Mean global values for novel mapping parameters were significantly elevated in patients with clinically suspected acute myocarditis compared to controls, with native T1 1098 ± 77 vs 990 ± 34 ms, T2 52.8 ± 4.6 ms vs 46.7 ± 2.6 ms, and ECV 29.8 ± 5.1% vs 23.3 ± 2.6% (all p-values < 0.001). Ideal cutoff values were generated using corresponding ROC curves and were for global T1 1015 ms (AUC 0.936, sensitivity 91%, specificity 86%), for global T2 48.5 ms (AUC 0.908, sensitivity 91%, specificity 74%); and for ECV 25.9% (AUC 0.918, sensitivity 86%, specificity 89%). While the diagnostic yield of the LLC was 57% (13/23) in our patient cohort, 70% (7/10) of patients missed by the LLC demonstrated abnormalities across all three global mapping parameters (native T1, T2, and ECV) and another 20% (2/10) of patients demonstrated at least one abnormal mapping value.

Conclusions

Similar to findings in adults, pediatric patients with acute myocarditis demonstrate abnormal CMR tissue mapping values compared to controls. Furthermore, we found CMR parametric mapping techniques measurably increased CMR diagnostic yield when compared with conventional LLC alone, providing additional sensitivity and specificity compared to historical references. Routine integration of these techniques into imaging protocols may aid diagnosis in children.

Background

Acute myocarditis is an inflammatory disease of the myocardium with variable presentations and clinical outcomes ranging from complete recovery to chronic heart failure, cardiac transplantation or death.

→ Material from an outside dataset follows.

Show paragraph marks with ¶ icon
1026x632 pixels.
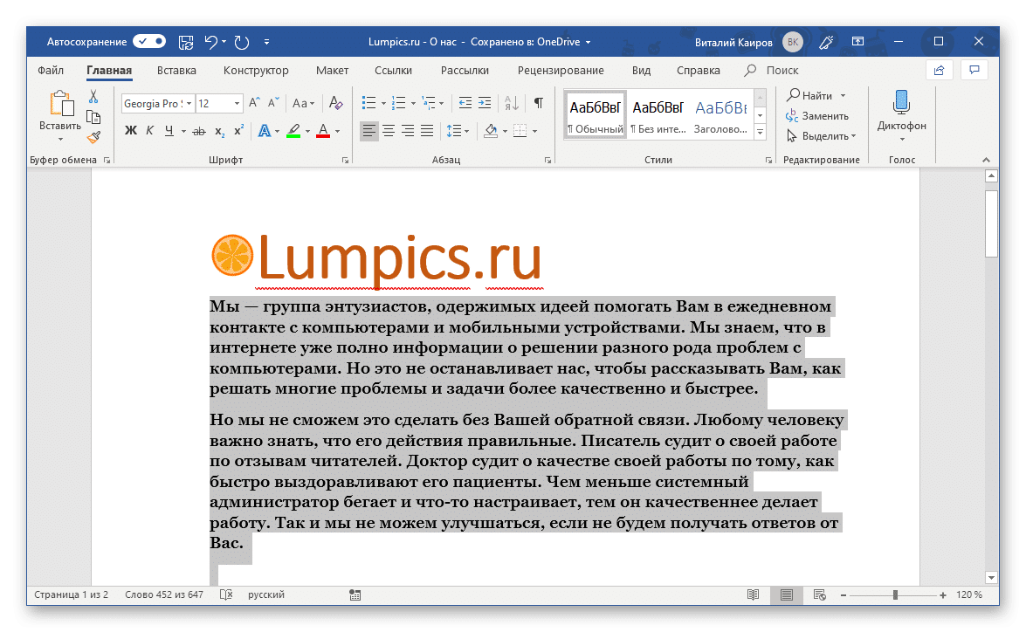pos(539,103)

Diagnosis is challenging as endomyocardial biopsy is invasive and prone to sampling error [1] and comprehensive and specific serologic testing remains elusive [2]. In the absence of a gold standard diagnostic test, cardiovascular magnetic resonance (CMR) has emerged as an important diagnostic tool [1, 3]. The Lake Louise Criteria (LLC) are the conventional guidelines used to help establish the diagnosis of myocarditis by CMR and focus on fulfilling 2 out of 3 positive criteria for evidence of hyperemia, edema, and myocardial necrosis/fibrosis [3]. Multiple studies, however, have shown that the diagnostic accuracy of the LLC varies and can be as low as 36%, motivating the desire for a more accurate and sensitive diagnostic tool [4,5,6].

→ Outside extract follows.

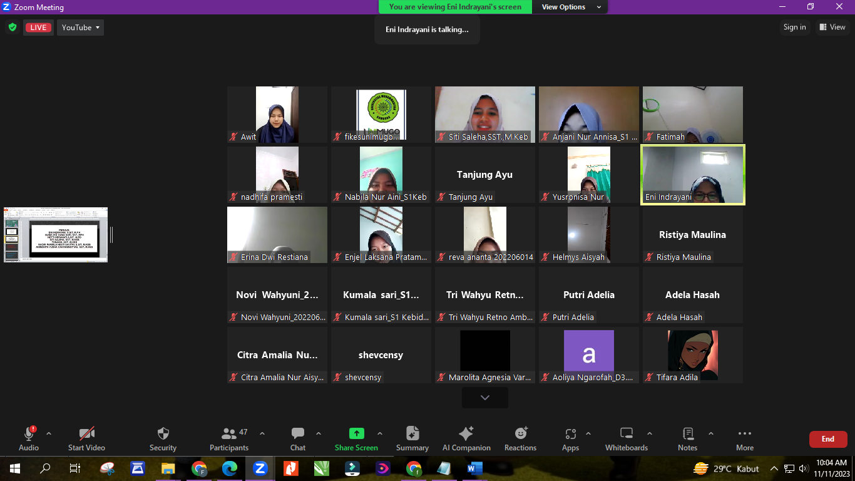Click the Sign in button

point(794,27)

More recently, adult studies suggest that newer CMR techniques specifically assessing the characteristics of the myocardium, including native T1 mapping, T2 mapping, and calculation of extracellular volume (ECV), are more sensitive for diagnosing myocarditis and may offer additional prognostic value [4, 5, 7,8,9]. As opposed to the LLC, where the myocardial signal intensity is generally assessed in a qualitative or semi-quantitative manner that is subject to viewer interpretation, mapping techniques fully quantify the myocardial signal across all parameters allowing for unbiased and reproducible assessments of the myocardium that can detect both global and regional/segmental disease patterns [9,10,11,12]. Adult studies demonstrate there are cases where CMR mapping is superior to LLC in diagnosing myocarditis [8, 11, 13, 14]. A recent systematic review and meta-analysis suggests mapping techniques provide high diagnostic accuracy and have the potential to replace classic elements of the LLC [15]. As such, recent CMR guidelines recommend the use of routine mapping in cases of suspected myocarditis [16].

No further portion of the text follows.